Stated exercise:
Rescale the records from the start through the line containing "point(638,1083)", both ends included, and give only those lines again, requests and all. Multiply every coordinate in the answers by 0.7 and round to whole numbers, halves up, leaving the requests and their sizes unchanged.

Supplied records:
start
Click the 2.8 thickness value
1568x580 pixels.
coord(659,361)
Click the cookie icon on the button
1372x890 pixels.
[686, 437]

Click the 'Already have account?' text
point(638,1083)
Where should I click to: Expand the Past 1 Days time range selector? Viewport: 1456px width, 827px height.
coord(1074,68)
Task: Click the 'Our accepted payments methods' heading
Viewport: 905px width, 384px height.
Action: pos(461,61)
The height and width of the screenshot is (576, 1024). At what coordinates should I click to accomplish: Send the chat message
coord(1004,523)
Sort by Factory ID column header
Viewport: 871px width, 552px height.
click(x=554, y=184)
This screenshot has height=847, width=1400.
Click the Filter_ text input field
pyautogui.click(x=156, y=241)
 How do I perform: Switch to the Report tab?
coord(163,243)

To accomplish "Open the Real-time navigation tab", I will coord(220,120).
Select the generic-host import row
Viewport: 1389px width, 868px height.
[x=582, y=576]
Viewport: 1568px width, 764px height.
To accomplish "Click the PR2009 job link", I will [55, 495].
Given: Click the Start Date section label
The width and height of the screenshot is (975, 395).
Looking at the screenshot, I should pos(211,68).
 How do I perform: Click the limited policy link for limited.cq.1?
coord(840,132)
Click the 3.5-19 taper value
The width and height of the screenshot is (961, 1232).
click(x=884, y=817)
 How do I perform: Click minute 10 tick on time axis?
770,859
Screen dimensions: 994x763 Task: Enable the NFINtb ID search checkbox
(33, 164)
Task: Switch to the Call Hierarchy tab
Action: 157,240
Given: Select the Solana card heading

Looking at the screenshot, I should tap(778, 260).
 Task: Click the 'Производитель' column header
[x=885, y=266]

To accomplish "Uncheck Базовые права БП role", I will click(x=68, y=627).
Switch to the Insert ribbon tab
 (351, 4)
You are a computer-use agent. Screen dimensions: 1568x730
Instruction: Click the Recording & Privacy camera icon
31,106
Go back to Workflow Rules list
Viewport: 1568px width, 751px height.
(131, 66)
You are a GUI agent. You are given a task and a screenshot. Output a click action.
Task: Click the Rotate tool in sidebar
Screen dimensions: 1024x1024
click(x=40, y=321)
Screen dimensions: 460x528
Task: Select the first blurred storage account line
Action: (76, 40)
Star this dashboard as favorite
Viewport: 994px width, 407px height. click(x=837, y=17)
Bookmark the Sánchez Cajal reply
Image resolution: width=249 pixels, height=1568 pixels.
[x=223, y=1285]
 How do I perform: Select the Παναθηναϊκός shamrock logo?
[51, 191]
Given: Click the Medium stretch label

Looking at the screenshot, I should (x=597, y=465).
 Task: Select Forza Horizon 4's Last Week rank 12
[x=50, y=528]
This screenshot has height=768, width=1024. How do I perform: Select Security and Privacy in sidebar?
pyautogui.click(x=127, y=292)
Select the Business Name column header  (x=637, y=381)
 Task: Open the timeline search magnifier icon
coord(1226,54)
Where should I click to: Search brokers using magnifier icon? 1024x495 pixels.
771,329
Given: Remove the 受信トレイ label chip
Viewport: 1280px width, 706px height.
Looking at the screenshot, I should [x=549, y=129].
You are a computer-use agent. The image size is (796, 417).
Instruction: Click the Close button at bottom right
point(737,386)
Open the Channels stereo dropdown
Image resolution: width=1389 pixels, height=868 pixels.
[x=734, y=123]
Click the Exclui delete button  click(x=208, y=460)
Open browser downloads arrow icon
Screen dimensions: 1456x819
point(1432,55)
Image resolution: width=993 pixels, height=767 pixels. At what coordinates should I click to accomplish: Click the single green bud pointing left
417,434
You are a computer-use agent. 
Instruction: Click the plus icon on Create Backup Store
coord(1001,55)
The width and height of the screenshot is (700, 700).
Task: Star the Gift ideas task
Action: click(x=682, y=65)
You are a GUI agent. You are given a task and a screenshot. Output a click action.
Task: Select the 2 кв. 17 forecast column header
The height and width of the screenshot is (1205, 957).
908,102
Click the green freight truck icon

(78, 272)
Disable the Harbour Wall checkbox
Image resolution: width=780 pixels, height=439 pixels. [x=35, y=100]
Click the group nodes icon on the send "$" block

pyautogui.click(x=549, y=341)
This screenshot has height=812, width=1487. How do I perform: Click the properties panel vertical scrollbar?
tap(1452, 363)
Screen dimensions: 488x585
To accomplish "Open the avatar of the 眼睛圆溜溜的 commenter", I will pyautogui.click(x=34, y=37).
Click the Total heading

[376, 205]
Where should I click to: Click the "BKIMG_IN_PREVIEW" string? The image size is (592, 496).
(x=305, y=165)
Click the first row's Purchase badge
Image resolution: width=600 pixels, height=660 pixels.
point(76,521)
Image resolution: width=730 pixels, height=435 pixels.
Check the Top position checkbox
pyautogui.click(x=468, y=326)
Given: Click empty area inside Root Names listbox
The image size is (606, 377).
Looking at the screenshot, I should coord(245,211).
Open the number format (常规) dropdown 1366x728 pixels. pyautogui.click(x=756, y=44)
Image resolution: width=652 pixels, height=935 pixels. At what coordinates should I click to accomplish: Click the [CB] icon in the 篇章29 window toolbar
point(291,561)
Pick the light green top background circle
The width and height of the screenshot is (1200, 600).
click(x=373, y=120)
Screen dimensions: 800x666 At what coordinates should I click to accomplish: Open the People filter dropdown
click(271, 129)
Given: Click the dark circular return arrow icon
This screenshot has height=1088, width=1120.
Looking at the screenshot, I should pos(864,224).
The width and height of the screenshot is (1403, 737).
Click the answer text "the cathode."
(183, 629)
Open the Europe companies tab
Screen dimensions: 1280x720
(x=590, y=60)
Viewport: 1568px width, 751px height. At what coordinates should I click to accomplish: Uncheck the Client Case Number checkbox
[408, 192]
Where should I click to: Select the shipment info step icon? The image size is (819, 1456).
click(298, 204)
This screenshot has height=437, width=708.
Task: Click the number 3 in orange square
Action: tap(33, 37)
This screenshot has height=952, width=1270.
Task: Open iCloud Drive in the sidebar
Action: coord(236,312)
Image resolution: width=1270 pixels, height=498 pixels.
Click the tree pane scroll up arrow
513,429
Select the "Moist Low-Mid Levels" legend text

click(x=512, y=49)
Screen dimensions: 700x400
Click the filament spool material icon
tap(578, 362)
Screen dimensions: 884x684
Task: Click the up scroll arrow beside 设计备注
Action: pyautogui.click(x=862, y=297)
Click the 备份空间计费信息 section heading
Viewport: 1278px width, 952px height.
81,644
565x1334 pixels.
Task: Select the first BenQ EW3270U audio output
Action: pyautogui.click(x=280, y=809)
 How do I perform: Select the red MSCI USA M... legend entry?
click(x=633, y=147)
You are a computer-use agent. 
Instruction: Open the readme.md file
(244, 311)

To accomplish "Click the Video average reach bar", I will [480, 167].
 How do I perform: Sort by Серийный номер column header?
end
Expected output:
Click the 2.8 thickness value
1568x580 pixels.
coord(461,253)
Click the cookie icon on the button
1372x890 pixels.
[480, 306]

Click the 'Already have account?' text
point(447,758)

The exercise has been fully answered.